Document extract →
The indeterminacy of the theory at this level is, I think, well documented. And just because we understand so little about the contribution of a particular trait toward fitness, it is difficult to inconvenience the theory by its failures. We cannot specify the conditions and the consequent, the this and that of our causal statement, well enough to know whether anything is seriously wrong. Because the theory is not theoretically determinate it cannot be made empirically so.

If other parts of neo-Darwinism have been well scrutinized, natural selection has escaped any serious testing and will continue to do so until we know a great deal more about organism-environment interactions. We are so far from a science that can reduce these interactions to a determinate system that some critics have wondered whether it makes any sense to attempt to operationalize the principle at all. If experience cannot question a theory, how can it support it? Would correct predictions mean very much if we knew that incorrect ones would not mean anything at all, at least for our allegiance to the theory? Questions like this are a source of frustration to the critics, even more so when they are not recognized by the defenders. It is difficult to understand, for example, why Maynard Smith, having admitted that the hypothesis of adaptation by natural selection was not under test in the programs that investigate it, went on as if this were no problem at all. After all, for Lewontin it was a problem, and Smith was answering Lewontin. It may be, of course, that test or no test, the principle of natural selection is considered so fruitful that these worries pale by comparison. Since this is, in fact, a strong possibility, it would be worthwhile to explore the concept.

Items →
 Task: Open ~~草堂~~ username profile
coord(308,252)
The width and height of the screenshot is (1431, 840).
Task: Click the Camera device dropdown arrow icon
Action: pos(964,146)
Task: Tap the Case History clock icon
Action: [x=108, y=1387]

What is being asked → From the excerpt on natural selection, return word for word the stretch that opens with the words containing "The indeterminacy of" and closes with "made empirically so.".

Correct result →
The indeterminacy of the theory at this level is, I think, well documented. And just because we understand so little about the contribution of a particular trait toward fitness, it is difficult to inconvenience the theory by its failures. We cannot specify the conditions and the consequent, the this and that of our causal statement, well enough to know whether anything is seriously wrong. Because the theory is not theoretically determinate it cannot be made empirically so.